B. Remplacement intégral justifié par l’unité de l’ouvrage
La question centrale résidait ensuite dans la proportionnalité de la réparation, s’agissant d’un ouvrage composé de plusieurs vantaux formant un ensemble homogène. La cour retient que la destruction de plusieurs pans imposait le remplacement complet, en soulignant que « Le devis produit correspond bien au chiffrage des travaux d’installation d’un nouveau portail, l’ensemble de l’ouvrage devant être remplacé compte tenu de la destruction de trois des pans du portail qui formait un ensemble grillagé à plusieurs vantaux. » Elle détaille le contenu technique du devis pour en asseoir la crédibilité: « S’il ne mentionne pas le prix de chaque prestation, il contient cependant une description précise de l’intervention : démontage et enlèvement des grilles, fourniture et pose d’une grille, portillon, portail, poteaux tubes 200×200 mm, cadre tube 50×50, remplissage tube diamètres 20 mm, 4 traverses sur la hauteur, fer de lance, pivots réglables, serrure sur portail et portillon sur même numéro, finition thermolaquage noir Raal 9005. » Cette précision technique, renforcée par la dimension globale retenue, achève de justifier l’option retenue: « Les dimensions totales sont de 14 mètres de longueur et de 2,7 mètres de hauteur. » La solution s’accorde avec le principe de la réparation intégrale, qui commande la remise en état effective d’un ouvrage indivisible lorsque l’atteinte compromet sa fonctionnalité d’ensemble.
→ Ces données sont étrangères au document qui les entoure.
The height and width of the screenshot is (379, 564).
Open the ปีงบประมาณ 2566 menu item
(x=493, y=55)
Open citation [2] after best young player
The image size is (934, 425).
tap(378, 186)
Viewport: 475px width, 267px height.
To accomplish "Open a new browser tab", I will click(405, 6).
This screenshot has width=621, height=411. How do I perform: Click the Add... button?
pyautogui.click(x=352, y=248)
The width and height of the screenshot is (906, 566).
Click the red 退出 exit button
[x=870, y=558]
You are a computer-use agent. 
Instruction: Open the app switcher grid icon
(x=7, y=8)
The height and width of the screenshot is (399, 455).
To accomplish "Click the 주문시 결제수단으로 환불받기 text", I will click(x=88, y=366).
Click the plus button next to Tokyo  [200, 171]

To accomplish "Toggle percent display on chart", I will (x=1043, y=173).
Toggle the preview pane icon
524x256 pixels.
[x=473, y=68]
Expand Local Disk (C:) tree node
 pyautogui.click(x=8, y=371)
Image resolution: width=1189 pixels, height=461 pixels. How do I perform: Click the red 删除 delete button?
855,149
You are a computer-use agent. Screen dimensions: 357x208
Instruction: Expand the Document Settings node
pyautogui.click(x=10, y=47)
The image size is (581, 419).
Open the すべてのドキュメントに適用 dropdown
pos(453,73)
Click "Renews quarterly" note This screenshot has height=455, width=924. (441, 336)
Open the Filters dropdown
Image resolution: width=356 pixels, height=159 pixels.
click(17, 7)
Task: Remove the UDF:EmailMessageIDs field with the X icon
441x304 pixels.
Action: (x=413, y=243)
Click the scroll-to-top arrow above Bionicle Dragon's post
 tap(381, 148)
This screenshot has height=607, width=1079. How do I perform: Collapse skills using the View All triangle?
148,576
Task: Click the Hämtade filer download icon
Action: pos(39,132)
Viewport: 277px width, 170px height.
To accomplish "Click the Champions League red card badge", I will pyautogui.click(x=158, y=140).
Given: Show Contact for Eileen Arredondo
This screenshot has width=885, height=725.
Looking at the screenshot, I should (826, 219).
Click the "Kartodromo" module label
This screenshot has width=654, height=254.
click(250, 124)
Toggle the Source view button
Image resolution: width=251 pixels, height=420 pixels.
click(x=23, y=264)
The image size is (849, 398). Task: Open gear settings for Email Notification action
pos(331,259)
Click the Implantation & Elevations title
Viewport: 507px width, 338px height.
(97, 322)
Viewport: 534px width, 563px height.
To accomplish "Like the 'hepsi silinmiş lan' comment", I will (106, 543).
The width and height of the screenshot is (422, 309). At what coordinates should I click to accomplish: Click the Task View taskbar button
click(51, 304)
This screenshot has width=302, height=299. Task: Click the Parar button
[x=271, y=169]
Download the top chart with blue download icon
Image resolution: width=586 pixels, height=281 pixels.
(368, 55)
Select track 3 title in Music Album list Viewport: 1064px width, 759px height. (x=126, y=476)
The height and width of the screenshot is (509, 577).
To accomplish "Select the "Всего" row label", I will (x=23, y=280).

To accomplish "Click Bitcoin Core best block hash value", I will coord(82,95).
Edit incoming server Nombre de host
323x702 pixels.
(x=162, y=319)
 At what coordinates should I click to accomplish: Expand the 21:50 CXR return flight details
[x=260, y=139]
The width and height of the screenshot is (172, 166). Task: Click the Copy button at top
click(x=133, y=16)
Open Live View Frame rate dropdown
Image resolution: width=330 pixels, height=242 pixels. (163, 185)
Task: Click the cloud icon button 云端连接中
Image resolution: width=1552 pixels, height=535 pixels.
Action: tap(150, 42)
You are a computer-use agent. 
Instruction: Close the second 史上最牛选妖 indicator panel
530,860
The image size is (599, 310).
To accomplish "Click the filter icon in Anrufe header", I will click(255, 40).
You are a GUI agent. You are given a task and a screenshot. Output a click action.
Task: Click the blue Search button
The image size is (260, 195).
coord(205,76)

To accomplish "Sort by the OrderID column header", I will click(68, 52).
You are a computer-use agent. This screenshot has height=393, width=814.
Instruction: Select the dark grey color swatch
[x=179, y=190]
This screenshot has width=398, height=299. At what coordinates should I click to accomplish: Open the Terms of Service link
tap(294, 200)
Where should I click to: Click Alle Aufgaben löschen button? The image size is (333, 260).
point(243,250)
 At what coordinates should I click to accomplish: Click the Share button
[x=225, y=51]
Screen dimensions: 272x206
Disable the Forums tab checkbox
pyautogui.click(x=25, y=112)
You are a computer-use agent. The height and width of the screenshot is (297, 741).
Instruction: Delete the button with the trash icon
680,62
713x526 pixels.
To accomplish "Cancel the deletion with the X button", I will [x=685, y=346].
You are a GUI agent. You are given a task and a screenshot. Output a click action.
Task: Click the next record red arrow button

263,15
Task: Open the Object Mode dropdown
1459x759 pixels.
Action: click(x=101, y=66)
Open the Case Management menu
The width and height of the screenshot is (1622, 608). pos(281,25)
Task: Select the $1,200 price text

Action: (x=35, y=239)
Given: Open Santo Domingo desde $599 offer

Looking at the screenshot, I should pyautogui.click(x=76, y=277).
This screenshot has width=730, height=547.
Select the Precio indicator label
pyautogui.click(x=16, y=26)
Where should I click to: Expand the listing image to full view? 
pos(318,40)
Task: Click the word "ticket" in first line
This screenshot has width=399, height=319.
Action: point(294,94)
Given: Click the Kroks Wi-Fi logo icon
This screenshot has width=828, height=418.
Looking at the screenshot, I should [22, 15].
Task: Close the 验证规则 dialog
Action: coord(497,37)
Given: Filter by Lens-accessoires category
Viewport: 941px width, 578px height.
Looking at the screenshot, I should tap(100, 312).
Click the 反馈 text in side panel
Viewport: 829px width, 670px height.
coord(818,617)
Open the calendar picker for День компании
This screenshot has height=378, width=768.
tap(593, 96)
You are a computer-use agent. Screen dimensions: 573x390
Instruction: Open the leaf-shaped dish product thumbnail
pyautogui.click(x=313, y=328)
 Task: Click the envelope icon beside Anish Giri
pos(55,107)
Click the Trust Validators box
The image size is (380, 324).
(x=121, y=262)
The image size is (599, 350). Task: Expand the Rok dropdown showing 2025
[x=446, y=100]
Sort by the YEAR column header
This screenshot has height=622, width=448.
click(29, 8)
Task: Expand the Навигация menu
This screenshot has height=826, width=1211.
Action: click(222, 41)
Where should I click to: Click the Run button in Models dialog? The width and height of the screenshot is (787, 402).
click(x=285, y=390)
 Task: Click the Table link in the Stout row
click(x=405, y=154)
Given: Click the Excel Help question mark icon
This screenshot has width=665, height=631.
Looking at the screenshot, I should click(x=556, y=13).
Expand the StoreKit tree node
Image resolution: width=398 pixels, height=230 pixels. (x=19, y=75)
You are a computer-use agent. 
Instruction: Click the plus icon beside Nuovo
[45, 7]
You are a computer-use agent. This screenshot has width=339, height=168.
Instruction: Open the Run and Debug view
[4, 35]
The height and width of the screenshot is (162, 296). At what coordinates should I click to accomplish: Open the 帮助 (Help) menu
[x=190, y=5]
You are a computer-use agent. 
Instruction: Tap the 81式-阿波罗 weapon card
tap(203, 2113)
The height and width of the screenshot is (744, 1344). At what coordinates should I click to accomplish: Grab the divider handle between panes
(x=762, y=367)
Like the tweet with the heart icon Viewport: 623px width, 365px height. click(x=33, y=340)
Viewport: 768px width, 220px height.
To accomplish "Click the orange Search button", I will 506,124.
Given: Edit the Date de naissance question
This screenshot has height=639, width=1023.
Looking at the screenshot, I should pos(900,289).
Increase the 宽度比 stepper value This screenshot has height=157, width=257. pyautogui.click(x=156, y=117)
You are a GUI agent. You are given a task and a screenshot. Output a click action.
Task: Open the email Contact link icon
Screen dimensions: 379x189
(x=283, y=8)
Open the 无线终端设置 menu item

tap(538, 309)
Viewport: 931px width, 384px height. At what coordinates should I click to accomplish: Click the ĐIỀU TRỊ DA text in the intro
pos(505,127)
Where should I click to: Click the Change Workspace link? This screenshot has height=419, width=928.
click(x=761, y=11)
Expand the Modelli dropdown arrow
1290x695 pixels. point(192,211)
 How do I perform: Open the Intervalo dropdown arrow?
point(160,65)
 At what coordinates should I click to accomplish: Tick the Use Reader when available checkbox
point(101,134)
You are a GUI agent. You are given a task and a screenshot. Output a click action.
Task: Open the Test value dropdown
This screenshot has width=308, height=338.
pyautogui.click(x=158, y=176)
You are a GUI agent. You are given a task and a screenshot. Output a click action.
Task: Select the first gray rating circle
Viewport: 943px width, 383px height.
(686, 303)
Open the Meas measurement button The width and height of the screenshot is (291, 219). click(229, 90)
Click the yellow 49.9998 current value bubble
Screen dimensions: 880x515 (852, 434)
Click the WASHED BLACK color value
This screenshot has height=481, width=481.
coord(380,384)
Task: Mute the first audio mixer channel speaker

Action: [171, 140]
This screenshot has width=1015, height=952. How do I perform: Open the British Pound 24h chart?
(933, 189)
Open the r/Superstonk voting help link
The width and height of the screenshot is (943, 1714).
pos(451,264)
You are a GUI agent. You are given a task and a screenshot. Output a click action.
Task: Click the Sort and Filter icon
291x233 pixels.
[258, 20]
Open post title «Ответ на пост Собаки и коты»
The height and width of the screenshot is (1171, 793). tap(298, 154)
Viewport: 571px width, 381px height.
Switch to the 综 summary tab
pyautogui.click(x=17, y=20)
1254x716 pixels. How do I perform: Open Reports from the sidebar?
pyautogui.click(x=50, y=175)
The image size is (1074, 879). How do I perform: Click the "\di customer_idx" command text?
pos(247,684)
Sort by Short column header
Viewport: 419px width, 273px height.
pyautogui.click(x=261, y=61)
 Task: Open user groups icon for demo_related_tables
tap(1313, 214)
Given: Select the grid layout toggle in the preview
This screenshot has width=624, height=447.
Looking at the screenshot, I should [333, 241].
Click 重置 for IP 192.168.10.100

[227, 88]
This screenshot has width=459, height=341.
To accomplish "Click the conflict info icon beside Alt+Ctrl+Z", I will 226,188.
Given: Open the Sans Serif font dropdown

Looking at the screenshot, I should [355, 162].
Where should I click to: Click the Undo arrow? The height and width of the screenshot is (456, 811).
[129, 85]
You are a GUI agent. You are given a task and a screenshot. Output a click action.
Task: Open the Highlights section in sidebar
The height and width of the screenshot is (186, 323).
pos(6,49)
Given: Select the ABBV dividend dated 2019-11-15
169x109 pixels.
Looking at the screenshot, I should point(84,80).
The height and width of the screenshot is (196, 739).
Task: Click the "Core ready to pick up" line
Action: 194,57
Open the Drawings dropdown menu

II. Responsabilité délictuelle et assurance de responsabilité
A. Condamnation in solidum et primauté de l’indemnisation de la victime
La cour confirme la condamnation conjointe de l’auteur du dommage et de l’assureur du véhicule, laquelle assure l’effectivité de l’indemnisation au bénéfice de la personne publique. Cette solution s’inscrit dans l’économie de l’action directe en assurance de responsabilité, la garantie due à la victime primant les contestations internes de couverture. La motivation rappelant les bases du droit commun, déjà citée, fonde l’obligation réparatrice et légitime une condamnation solidaire de paiement envers la collectivité lésée. La confirmation opérée est explicite et sans réserve: « Il convient donc de confirmer le jugement sur ce point. »
B. Refus de garantie personnelle et discipline contractuelle
La juridiction d’appel refuse de faire supporter à l’assureur la garantie personnelle du conducteur condamné, en l’absence de preuve d’une couverture contractuelle applicable. Les circonstances de conduite, notamment l’alcoolisation, et la qualité de conducteur non désigné, excluent la prise en charge au profit de l’auteur dans le rapport interne. La solution illustre la coexistence de deux logiques: primauté de la protection de la victime et autonomie des stipulations contractuelles régissant les rapports entre assuré, conducteur et assureur. Elle préserve l’équilibre du système en permettant le paiement rapide à la victime, tout en réservant les recours éventuels de l’assureur dans la sphère contractuelle.